Ruby
Le 24 février 1993, deux informaticiens japonais, Yukihiro Matsumoto et Keiju Ishitsuka, discutent en ligne du nom à donner à leur nouveau projet de langage de programmation. Ils veulent une pierre précieuse. Après avoir hésité avec « Coral », ils choisissent « Ruby ». Plus court d’un caractère, donc plus simple à taper.
Yukihiro Matsumoto, que tout le monde appelle Matz, veut créer un langage de script orienté objet vraiment agréable à utiliser. Il emprunte à Perl sa souplesse, à Smalltalk sa vision orientée objet, à Eiffel sa rigueur, à Ada sa fiabilité, à Lisp son expressivité. De ce mélange naît un langage qui se distingue par son élégance.
La première version publique, la 0.95, sort le 21 décembre 1995 sur les forums japonais. Le succès au Japon est immédiat. En 1997, netlab.jp, une entreprise japonaise spécialisée dans l’open source, embauche Matz pour qu’il travaille à plein temps sur Ruby. La version 1.0 paraît en 1996, la 1.1 en août 1997. Le développement s’accélère.
Matsumoto conçoit Ruby selon le principe de moindre surprise. Les méthodes portent des noms tirés du vocabulaire anglais courant qui décrivent naturellement leur fonction. Pour les chaînes de caractères, on trouve des verbes comme strip, split, delete ou upcase. L’apprentissage est intuitif, la maintenance du code plus aisée.
Dans Ruby, tout est objet. Vraiment tout, y compris les nombres et les types primitifs. Cette approche, héritée de Smalltalk, unifie la syntaxe. Les développeurs appliquent les mêmes principes à tous les éléments qu’ils manipulent. Le langage gagne en cohérence.
Ruby autorise la modification de ses composants essentiels, les programmeurs pouvant ainsi redéfinir, enrichir les classes existantes, et ajouter des méthodes aux classes intégrées. On peut par exemple enrichir la classe des nombres d’une méthode plus pour rendre le code plus expressif. Cette flexibilité séduit.
En 2001, Ryan Leavengood commence à développer RubyGems, un outil pour simplifier la distribution des bibliothèques de code. Le projet s’arrête quand Leavengood le quitte à la version 0.4.0, mais une nouvelle équipe le reprend en 2003 et le réécrit entièrement. RubyGems se mue alors un élément central de l’écosystème.

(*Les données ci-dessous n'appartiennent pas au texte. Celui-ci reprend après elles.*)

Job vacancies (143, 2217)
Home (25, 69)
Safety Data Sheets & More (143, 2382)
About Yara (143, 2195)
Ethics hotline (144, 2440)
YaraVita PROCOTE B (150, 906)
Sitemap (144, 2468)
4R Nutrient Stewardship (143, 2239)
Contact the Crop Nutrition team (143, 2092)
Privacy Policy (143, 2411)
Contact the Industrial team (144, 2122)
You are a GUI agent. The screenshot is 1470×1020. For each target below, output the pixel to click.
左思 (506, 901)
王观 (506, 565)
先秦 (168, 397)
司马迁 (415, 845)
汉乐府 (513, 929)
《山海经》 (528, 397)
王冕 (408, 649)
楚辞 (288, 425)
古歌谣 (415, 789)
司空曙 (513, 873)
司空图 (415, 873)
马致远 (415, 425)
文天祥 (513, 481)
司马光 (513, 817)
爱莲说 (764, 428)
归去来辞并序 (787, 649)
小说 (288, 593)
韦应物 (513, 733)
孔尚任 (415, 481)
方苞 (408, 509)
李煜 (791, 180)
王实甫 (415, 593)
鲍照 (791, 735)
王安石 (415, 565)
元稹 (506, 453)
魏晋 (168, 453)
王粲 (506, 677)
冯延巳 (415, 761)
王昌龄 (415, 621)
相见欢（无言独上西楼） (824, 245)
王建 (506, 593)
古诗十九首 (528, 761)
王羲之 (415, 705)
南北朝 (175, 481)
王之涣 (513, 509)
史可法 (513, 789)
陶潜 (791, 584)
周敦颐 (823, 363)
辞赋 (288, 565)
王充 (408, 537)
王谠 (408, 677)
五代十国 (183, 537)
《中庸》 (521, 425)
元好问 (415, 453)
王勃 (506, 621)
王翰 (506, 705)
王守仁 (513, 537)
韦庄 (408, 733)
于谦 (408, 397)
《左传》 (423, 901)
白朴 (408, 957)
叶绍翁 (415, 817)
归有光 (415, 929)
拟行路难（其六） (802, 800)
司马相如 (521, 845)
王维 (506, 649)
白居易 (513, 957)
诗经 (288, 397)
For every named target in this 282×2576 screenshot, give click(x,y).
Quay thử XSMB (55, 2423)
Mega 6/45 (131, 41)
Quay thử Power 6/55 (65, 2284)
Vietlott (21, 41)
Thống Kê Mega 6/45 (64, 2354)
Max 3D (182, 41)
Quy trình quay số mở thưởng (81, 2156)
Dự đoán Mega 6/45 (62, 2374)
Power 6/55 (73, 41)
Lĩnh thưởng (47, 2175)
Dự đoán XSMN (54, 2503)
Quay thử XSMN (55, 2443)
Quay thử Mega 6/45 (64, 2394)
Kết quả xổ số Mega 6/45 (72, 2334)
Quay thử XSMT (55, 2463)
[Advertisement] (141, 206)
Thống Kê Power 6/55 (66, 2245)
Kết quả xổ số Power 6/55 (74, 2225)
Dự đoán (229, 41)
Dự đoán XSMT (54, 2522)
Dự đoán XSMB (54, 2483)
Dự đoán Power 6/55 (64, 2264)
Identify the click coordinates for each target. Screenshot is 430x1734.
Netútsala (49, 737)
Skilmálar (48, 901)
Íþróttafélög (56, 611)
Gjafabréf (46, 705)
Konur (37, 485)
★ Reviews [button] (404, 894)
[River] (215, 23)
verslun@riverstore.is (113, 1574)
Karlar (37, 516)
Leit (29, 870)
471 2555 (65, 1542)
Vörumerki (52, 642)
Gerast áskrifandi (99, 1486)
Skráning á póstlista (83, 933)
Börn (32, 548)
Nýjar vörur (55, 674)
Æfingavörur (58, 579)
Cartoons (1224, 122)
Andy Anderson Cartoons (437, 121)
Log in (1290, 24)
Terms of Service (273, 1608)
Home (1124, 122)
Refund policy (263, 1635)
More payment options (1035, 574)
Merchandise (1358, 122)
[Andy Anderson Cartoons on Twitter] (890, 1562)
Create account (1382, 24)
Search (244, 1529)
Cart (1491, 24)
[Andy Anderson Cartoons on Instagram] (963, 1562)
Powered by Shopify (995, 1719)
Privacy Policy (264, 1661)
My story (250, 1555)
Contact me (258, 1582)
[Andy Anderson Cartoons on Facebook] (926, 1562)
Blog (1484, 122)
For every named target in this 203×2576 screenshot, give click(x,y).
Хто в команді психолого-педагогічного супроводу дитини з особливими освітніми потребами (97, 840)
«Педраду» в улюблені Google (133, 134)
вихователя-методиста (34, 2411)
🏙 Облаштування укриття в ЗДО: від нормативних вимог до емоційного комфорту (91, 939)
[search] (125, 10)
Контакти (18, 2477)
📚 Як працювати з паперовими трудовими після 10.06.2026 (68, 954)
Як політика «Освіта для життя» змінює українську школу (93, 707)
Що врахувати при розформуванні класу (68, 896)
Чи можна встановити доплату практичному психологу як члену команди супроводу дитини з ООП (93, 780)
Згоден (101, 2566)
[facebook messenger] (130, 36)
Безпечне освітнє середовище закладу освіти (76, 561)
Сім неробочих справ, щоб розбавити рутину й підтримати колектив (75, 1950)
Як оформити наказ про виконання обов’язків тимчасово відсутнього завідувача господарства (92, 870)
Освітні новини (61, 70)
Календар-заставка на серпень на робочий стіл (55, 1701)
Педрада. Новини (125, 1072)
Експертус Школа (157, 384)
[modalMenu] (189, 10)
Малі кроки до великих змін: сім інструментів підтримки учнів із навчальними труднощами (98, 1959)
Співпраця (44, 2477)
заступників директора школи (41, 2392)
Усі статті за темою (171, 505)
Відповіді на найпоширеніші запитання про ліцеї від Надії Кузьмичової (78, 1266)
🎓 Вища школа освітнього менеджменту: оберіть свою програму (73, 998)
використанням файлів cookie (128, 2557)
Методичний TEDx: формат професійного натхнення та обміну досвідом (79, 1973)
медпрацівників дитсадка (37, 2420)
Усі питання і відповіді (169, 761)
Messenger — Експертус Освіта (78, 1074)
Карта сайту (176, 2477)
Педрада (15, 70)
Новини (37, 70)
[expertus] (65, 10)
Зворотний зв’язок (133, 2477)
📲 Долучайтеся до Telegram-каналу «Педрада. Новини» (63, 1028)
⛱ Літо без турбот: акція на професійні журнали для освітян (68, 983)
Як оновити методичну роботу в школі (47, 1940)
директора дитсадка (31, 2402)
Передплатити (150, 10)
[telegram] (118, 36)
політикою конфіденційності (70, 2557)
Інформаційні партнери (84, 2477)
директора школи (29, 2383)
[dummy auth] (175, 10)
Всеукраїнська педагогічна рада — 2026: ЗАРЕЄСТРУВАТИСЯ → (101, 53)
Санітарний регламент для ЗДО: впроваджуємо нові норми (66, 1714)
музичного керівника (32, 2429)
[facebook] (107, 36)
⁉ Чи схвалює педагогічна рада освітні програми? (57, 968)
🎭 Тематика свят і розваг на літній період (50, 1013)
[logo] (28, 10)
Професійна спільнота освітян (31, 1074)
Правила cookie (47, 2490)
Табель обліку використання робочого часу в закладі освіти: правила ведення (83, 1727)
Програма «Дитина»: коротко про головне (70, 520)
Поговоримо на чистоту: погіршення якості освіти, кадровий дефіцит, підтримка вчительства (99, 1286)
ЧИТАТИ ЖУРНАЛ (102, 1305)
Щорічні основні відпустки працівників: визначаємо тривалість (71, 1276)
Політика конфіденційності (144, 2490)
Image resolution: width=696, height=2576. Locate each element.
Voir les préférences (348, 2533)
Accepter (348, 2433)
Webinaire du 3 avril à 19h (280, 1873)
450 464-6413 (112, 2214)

L’année 2004 change tout. David Heinemeier Hansson crée Ruby on Rails, un framework web qui propulse Ruby sur la scène internationale. Cette plateforme séduit par son approche pragmatique et sa productivité. Apple intègre Ruby on Rails à Mac OS X v10.5 « Leopard ». Cette reconnaissance par un géant de l’industrie accélère l’adoption du langage.
La popularité de Ruby culmine en 2006, année où il reçoit le titre de « Langage de l’année ». En 2016, il atteint la huitième place de l’index TIOBE. Entre 2013 et 2020, Ruby évolue de la version 2.0.0 à la version 3.0.0. Le langage atteint sa maturité technique.
La communauté reste dynamique. En 2022, on compte 2,4 millions de développeurs Ruby dans le monde. Airbnb, Shopify, Coinbase et GitLab utilisent Ruby et contribuent à son développement. La Fondation Rails, créée récemment, travaille sur la documentation, la formation et la promotion du langage.
La version 3.0, sortie en 2020, apporte des améliorations significatives en termes de performances. Le projet « Ruby 3x3 » vise à tripler les performances de la version 3.x par rapport à Ruby 3.0. Les développeurs optimisent le compilateur MJIT, perfectionnent le ramasse-miettes et améliorent le support de la concurrence via les Ractors.
Plusieurs implémentations alternatives enrichissent l’écosystème. JRuby s’exécute sur la machine virtuelle Java, TruffleRuby offre des performances élevées grâce à GraalVM. Matz dirige le développement de mruby, une version légère conçue pour l’embarqué. Ces variations élargissent les possibilités d’utilisation du langage.